§ What to work on: From the blog post about the Brexit referendum night, write out word for word the passage starting at "There were, of" and ending at "sake of self-preservation.".

§ Text segment:
Start of Block
Showing posts with label referendum. Show all posts
Showing posts with label referendum. Show all posts

Sunday, 26 June 2016

Brexit - I Was There When Medusa Died



Thursday, June 23rd,

The Lexington, Angel, London.



 This is the way the world ends, apparently.

There was, in fact, a bang; as Nigel Farage’s face loomed over the packed bar, the Devil Himself projected onto the wall as he retracted his concession of defeat and set about making a victory speech,  a glass soared through the air and caught him just below the right eye. I thought then and think now that the thrower’s aim was, for a drunkard, quite impressive. The glass hit the screen and dropped to the floor intact and un-shattered; a portent of the embattled UKIP leader’s career, perhaps?

There were, of course, plenty of whimpers as the night dragged on. The Lexington crowd was solidly pro-Remain, a fact of which I had to be aware for the sake of self-preservation.
End of Block
§ Source material:
Start of Block
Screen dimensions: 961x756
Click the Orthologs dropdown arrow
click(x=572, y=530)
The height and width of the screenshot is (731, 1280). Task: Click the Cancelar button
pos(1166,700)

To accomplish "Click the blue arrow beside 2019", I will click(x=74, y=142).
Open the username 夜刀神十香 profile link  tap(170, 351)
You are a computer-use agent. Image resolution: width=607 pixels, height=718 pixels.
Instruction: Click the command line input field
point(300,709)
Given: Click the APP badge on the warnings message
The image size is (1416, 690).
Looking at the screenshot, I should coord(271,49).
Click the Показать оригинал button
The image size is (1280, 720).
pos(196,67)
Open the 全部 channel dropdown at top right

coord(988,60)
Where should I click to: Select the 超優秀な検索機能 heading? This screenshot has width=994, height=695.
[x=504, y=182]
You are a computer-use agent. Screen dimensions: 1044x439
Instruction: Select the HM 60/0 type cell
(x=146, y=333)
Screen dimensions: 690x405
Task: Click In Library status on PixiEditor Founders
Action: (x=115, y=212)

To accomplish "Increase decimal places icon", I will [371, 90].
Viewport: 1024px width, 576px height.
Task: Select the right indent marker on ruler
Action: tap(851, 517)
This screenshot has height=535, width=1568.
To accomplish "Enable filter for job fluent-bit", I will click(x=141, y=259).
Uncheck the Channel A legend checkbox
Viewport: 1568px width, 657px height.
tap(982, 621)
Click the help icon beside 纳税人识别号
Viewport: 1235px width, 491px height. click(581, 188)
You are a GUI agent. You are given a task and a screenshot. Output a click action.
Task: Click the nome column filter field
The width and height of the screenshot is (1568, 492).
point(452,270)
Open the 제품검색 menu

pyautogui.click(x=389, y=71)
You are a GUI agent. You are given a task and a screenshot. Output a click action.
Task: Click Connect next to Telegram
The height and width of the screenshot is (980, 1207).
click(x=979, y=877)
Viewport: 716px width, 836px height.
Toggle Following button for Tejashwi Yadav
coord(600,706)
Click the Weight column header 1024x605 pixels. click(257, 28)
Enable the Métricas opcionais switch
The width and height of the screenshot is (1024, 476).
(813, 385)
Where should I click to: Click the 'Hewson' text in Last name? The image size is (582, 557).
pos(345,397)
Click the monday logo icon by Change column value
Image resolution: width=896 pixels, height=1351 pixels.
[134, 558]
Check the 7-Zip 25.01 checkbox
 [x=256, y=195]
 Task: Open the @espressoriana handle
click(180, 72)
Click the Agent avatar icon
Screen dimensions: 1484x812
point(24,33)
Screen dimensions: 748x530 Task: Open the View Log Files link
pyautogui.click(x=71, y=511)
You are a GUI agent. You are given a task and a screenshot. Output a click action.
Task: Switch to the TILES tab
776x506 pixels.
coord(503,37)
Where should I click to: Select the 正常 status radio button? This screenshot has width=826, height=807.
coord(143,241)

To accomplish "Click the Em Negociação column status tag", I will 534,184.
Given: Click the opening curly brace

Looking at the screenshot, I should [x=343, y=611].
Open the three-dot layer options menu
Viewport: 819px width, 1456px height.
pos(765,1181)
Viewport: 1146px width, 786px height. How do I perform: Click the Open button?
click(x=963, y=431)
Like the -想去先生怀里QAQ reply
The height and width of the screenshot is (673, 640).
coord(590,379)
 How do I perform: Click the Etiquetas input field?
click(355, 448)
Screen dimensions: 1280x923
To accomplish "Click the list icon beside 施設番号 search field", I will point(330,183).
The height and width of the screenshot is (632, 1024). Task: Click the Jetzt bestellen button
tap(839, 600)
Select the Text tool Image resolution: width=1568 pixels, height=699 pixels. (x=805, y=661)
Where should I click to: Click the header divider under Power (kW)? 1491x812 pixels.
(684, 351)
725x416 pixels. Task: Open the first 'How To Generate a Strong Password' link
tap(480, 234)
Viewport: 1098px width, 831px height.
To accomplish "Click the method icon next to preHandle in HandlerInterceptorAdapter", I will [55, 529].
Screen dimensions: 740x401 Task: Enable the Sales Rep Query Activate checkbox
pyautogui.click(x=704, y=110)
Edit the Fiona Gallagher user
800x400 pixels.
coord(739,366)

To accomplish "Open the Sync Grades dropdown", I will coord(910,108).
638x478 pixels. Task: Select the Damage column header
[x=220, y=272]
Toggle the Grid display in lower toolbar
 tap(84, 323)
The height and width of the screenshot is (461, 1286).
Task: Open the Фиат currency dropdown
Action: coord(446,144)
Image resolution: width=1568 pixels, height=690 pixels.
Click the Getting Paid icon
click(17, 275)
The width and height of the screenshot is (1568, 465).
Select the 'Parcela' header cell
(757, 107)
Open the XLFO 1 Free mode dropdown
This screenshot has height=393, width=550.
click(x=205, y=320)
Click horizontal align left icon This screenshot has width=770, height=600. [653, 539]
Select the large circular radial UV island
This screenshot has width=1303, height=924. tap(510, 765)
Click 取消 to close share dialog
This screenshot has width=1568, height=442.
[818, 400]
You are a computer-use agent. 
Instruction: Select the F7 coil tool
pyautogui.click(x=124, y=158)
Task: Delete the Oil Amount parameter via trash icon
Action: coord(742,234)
End of Block
§ Expected output:
There were, of course, plenty of whimpers as the night dragged on. The Lexington crowd was solidly pro-Remain, a fact of which I had to be aware for the sake of self-preservation.